BEGIN The input
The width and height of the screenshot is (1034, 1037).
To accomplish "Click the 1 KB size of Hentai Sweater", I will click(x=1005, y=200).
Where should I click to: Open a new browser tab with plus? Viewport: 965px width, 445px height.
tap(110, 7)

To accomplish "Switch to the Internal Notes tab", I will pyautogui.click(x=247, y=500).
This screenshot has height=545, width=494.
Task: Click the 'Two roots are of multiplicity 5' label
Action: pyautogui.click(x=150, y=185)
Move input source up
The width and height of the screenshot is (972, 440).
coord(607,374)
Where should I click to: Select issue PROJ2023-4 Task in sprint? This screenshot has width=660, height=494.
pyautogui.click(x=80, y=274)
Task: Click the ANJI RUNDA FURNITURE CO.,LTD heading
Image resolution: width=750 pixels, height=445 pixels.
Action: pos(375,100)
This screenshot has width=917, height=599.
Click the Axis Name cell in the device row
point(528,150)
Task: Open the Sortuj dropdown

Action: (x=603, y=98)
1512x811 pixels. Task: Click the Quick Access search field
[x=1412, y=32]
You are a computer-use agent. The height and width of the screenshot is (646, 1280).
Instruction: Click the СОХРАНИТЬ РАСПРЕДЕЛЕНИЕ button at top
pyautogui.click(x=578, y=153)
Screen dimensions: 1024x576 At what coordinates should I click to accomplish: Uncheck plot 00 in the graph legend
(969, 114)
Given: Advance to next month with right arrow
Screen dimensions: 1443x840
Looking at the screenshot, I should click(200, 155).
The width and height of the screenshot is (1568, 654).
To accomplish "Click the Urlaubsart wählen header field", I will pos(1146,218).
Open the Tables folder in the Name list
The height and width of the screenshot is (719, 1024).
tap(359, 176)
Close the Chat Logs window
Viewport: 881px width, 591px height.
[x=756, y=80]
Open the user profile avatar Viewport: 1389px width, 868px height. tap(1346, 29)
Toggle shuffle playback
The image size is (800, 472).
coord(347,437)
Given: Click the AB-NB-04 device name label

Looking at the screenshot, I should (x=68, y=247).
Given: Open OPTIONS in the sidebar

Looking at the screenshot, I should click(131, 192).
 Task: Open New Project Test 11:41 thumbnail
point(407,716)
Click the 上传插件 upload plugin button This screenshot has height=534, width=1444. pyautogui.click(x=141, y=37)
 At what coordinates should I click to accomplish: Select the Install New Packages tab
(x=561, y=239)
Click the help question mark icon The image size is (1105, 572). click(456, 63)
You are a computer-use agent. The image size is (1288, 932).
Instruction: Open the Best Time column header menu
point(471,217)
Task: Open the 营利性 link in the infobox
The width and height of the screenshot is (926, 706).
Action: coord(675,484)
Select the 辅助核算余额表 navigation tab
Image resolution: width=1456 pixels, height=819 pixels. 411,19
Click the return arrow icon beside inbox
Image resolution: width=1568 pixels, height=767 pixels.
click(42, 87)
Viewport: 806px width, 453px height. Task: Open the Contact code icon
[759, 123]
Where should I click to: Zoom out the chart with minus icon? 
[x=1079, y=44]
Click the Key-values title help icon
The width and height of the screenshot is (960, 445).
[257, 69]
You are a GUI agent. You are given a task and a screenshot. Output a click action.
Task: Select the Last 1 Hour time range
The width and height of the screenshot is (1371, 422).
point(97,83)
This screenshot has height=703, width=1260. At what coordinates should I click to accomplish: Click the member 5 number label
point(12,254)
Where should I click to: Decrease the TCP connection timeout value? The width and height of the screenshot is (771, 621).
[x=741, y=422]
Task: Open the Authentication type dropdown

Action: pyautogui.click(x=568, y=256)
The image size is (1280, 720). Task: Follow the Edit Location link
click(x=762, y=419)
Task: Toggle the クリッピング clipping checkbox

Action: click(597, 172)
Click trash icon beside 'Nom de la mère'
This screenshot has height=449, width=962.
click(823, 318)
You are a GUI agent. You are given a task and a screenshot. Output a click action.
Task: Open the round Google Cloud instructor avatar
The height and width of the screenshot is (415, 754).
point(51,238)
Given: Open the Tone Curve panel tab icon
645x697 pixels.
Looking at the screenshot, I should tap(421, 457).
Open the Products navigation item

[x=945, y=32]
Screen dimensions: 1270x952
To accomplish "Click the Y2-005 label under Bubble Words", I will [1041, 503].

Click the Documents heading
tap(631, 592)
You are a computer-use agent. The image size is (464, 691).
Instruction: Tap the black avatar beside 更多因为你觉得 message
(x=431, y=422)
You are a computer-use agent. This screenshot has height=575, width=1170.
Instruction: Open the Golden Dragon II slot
END The input
▶ **Description of the task**
From the first line to the last, transcribe the records exactly.

▶ **Solution to this exercise**
The width and height of the screenshot is (1034, 1037).
To accomplish "Click the 1 KB size of Hentai Sweater", I will click(x=1005, y=200).
Where should I click to: Open a new browser tab with plus? Viewport: 965px width, 445px height.
tap(110, 7)

To accomplish "Switch to the Internal Notes tab", I will pyautogui.click(x=247, y=500).
This screenshot has height=545, width=494.
Task: Click the 'Two roots are of multiplicity 5' label
Action: pyautogui.click(x=150, y=185)
Move input source up
The width and height of the screenshot is (972, 440).
coord(607,374)
Where should I click to: Select issue PROJ2023-4 Task in sprint? This screenshot has width=660, height=494.
pyautogui.click(x=80, y=274)
Task: Click the ANJI RUNDA FURNITURE CO.,LTD heading
Image resolution: width=750 pixels, height=445 pixels.
Action: pos(375,100)
This screenshot has width=917, height=599.
Click the Axis Name cell in the device row
point(528,150)
Task: Open the Sortuj dropdown

Action: (x=603, y=98)
1512x811 pixels. Task: Click the Quick Access search field
[x=1412, y=32]
You are a computer-use agent. The height and width of the screenshot is (646, 1280).
Instruction: Click the СОХРАНИТЬ РАСПРЕДЕЛЕНИЕ button at top
pyautogui.click(x=578, y=153)
Screen dimensions: 1024x576 At what coordinates should I click to accomplish: Uncheck plot 00 in the graph legend
(969, 114)
Given: Advance to next month with right arrow
Screen dimensions: 1443x840
Looking at the screenshot, I should click(200, 155).
The width and height of the screenshot is (1568, 654).
To accomplish "Click the Urlaubsart wählen header field", I will pos(1146,218).
Open the Tables folder in the Name list
The height and width of the screenshot is (719, 1024).
tap(359, 176)
Close the Chat Logs window
Viewport: 881px width, 591px height.
[x=756, y=80]
Open the user profile avatar Viewport: 1389px width, 868px height. tap(1346, 29)
Toggle shuffle playback
The image size is (800, 472).
coord(347,437)
Given: Click the AB-NB-04 device name label

Looking at the screenshot, I should (x=68, y=247).
Given: Open OPTIONS in the sidebar

Looking at the screenshot, I should click(131, 192).
 Task: Open New Project Test 11:41 thumbnail
point(407,716)
Click the 上传插件 upload plugin button This screenshot has height=534, width=1444. pyautogui.click(x=141, y=37)
 At what coordinates should I click to accomplish: Select the Install New Packages tab
(x=561, y=239)
Click the help question mark icon The image size is (1105, 572). click(456, 63)
You are a computer-use agent. The image size is (1288, 932).
Instruction: Open the Best Time column header menu
point(471,217)
Task: Open the 营利性 link in the infobox
The width and height of the screenshot is (926, 706).
Action: coord(675,484)
Select the 辅助核算余额表 navigation tab
Image resolution: width=1456 pixels, height=819 pixels. 411,19
Click the return arrow icon beside inbox
Image resolution: width=1568 pixels, height=767 pixels.
click(42, 87)
Viewport: 806px width, 453px height. Task: Open the Contact code icon
[759, 123]
Where should I click to: Zoom out the chart with minus icon? 
[x=1079, y=44]
Click the Key-values title help icon
The width and height of the screenshot is (960, 445).
[257, 69]
You are a GUI agent. You are given a task and a screenshot. Output a click action.
Task: Select the Last 1 Hour time range
The width and height of the screenshot is (1371, 422).
point(97,83)
This screenshot has height=703, width=1260. At what coordinates should I click to accomplish: Click the member 5 number label
point(12,254)
Where should I click to: Decrease the TCP connection timeout value? The width and height of the screenshot is (771, 621).
[x=741, y=422]
Task: Open the Authentication type dropdown

Action: pyautogui.click(x=568, y=256)
The image size is (1280, 720). Task: Follow the Edit Location link
click(x=762, y=419)
Task: Toggle the クリッピング clipping checkbox

Action: click(597, 172)
Click trash icon beside 'Nom de la mère'
This screenshot has height=449, width=962.
click(823, 318)
You are a GUI agent. You are given a task and a screenshot. Output a click action.
Task: Open the round Google Cloud instructor avatar
The height and width of the screenshot is (415, 754).
point(51,238)
Given: Open the Tone Curve panel tab icon
645x697 pixels.
Looking at the screenshot, I should tap(421, 457).
Open the Products navigation item

[x=945, y=32]
Screen dimensions: 1270x952
To accomplish "Click the Y2-005 label under Bubble Words", I will [1041, 503].

Click the Documents heading
tap(631, 592)
You are a computer-use agent. The image size is (464, 691).
Instruction: Tap the black avatar beside 更多因为你觉得 message
(x=431, y=422)
You are a computer-use agent. This screenshot has height=575, width=1170.
Instruction: Open the Golden Dragon II slot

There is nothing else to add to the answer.